BUILD IT AND THEY WILL COME article in the Estates Gazette, 18.06.16
Local authorities will need to be bold if they want to bring in the companies that will regenerate their areas. By Mark Smulian
If development projects stacked up financially in most of the North of England, there would be no need for a Northern Powerhouse.
The government’s initiative is there because of a chicken and egg situation – the scheme needs to accommodate the businesses that could regenerate localities are often not commercially viable, but without them, it will be hard to improve economies.
Future development in the Northern Powerhouse is more likely where local authorities are boldest about using their powers creatively to make projects happen. Local authorities must act with financial responsibility but, unlike the private sector, they need not make a profit and can judge a project on its long-term contribution to the local economy.

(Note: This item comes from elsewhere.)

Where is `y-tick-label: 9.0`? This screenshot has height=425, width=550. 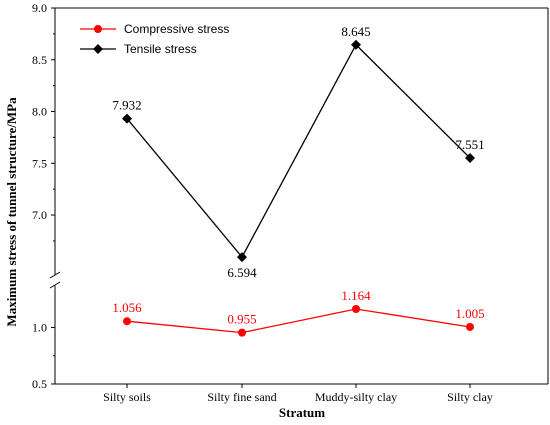 y-tick-label: 9.0 is located at coordinates (40, 8).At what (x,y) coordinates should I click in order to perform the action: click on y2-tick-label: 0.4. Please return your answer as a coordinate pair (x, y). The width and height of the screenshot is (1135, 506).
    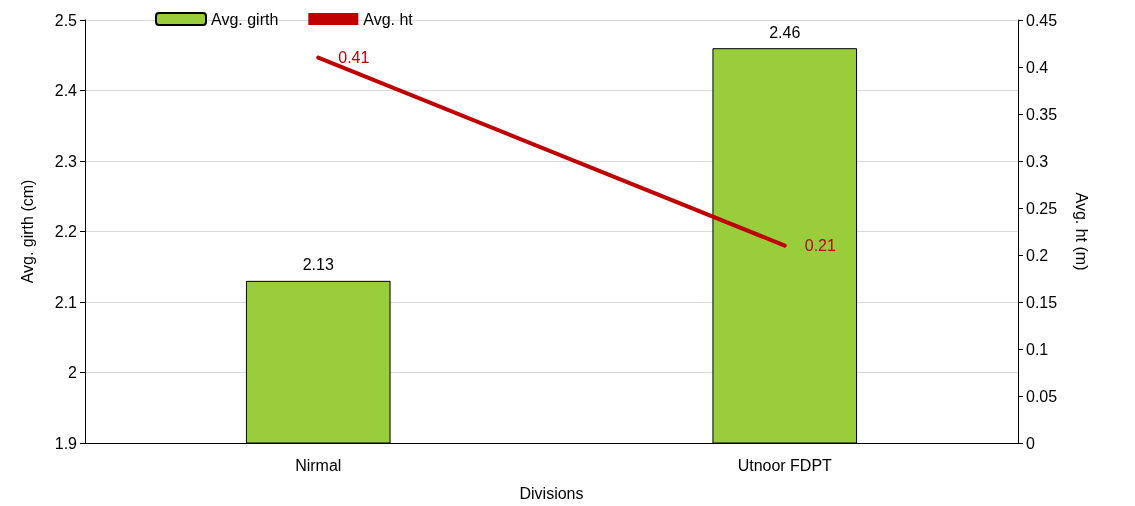
    Looking at the image, I should click on (1038, 67).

After gaining a clutch of powers from central government making prudential borrowing easier, local authorities’ room for financial manoeuvre is now quite substantial. This could help the market by creating a climate in which developers have more confidence to build, meaning more schemes get off the ground.
Ken Bishop, Manchester development and agency consultant at JLL, says councils have already stepped forward to get northern developments started. “The biggest challenge currently facing the office market is the difficulty in obtaining finance for speculative development and this is seriously restricting the amount of new schemes being brought forward,” he says.
“The lack of development negatively affects the local authority’s regeneration aspirations and the ability to attract new occupiers.”
Options deployed by councils have included annuity leases, guarantees to purchase a building, and development loans.
“While these can transfer some development risk to the local authority, the benefits of increased employment and rates income make a measured risk worth taking,” says Ken Bishop.
He adds that restrictions on bank lending and investors’ general reluctance to forward fund speculative development mean it is likely that local authority support will be required for some time.
Councils are not there to bail out developers – their priority is their locality’s prosperity. Sometimes though, their objectives will coincide and development supported by the public sector will create an environment where the private sector will become ready to invest.
Burnley takes the initiative
Burnley Borough Council will develop and manage small business spaces, having been unable to attract private finance for projects it considers to be economically vital.
Kate Ingram, Head of Regeneration and Planning at the Council, says: “We are supplying space that the development industry will not fund.”
Kate Ingram says there is a market for spaces of 5,000 sq ft or less in advanced manufacturing, engineering and digital. She says: “We want to attract these firms to improve our economy, and they need space they can easily move in and out of. Normal financiers will not touch these units, as they like to have an end user signed up.”
Under this model, the Council takes the financial risk and owns the buildings. It will manage long-term lettings, with no agent involved; Kate Ingram is confident the Council has the expertise.
These small business spaces are part of Vision Park, a Trebor Developments project on a 5.5 acre town centre site. Trebor’s masterplan was for industrial and office facilities, but the Council wanted the additional smaller units.
“There is no availability of such units in the area and no similar products have been developed for at least the last 10 years,” says Managing Partner Bob Tattrie. “Institutional investors do not wish to invest in smaller schemes and also, given that there are a range of starter units, the covenant strength of the companies taking those units tends to be relatively weak and therefore does not represent institutional, long-term investment stability.”